What Resembles The Grave – Letter no. 4

A couple of weeks ago I couldn't get these lines out of my head:

This is the life, hold on tight. And this is the dream, it's all I need. 

Yes, this is a Hannah Montana song, which I swear I haven't watched in years. I told my friend Emily the lyrics felt so real and tangible to me. I sang them on my morning commute to a job I enjoy and on the drive back to the city and my home. I told her, when I think of my church and my friends and the Trader Joe's down the street, the Kennedy Center ballets and Rock Creek Park and the Georgetown waterfront, I'm just so grateful.

Only days later, I started slipping again. After months of steady progress. How can one bad turn so easily shoot me backwards? It's like I drew the Candyland card for the Peppermint Forest when I had almost made it to the Ice Cream Sea.

So here I am again, learning the basics: this is how you feed yourself, this is how you live. This is how you tell someone who knows what you need that you need them, who knows what to do and does it. This is how to rise when you fall.

My friend Tanner shared with me the following poem of comfort — many thanks, friend. May we always remember Who delivers us from the power of the grave.

What Resembles The Grave But Isn't by Anne Boyer.   

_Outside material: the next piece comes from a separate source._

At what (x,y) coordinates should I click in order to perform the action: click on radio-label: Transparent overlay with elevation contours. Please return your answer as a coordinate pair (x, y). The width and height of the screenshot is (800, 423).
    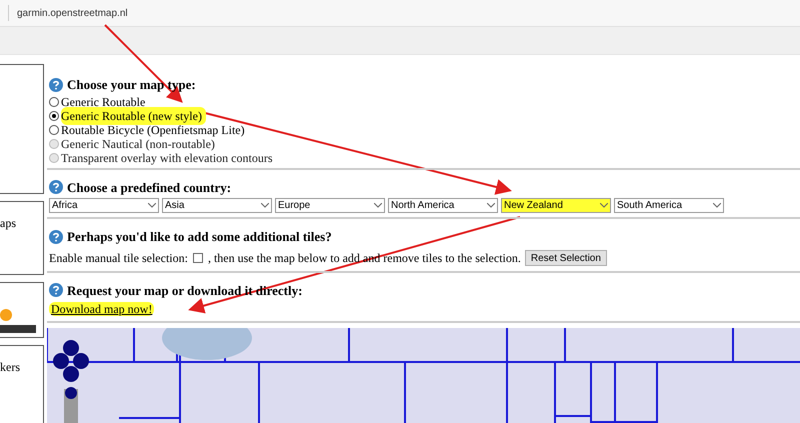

Always falling into a hole, then saying “ok, this is not your grave, get out of this hole,” getting out of the hole which is not the grave, falling into a hole again, saying “ok, this is also not your grave, get out of this hole,” getting out of that hole, falling into another one; sometimes falling into a hole within a hole, or many holes within holes, getting out of them one after the other, then falling again, saying “this is not your grave, get out of the hole”; sometimes being pushed, saying “you can not push me into this hole, it is not my grave,” and getting out defiantly, then falling into a hole again without any pushing; sometimes falling into a set of holes whose structures are predictable, ideological, and long dug, often falling into this set of structural and impersonal holes; sometimes falling into holes with other people, with other people, saying “this is not our mass grave, get out of this hole,” all together getting out of the hole together, hands and legs and arms and human ladders of each other to get out of the hole that is not the mass grave but that will only be gotten out of together; sometimes the willful-falling into a hole which is not the grave because it is easier than not falling into a hole really, but then once in it, realizing it is not the grave, getting out of the hole eventually; sometimes falling into a hole and languishing there for days, weeks, months, years, because while not the grave very difficult, still, to climb out of and you know after this hole there’s just another and another; sometimes surveying the landscape of holes and wishing for a high quality final hole; sometimes thinking of who has fallen into holes which are not graves but might be better if they were; sometimes too ardently contemplating the final hole while trying to avoid the provisional ones; sometimes dutifully falling and getting out, with perfect fortitude, saying “look at the skill and spirit with which I rise from that which resembles the grave but isn’t!”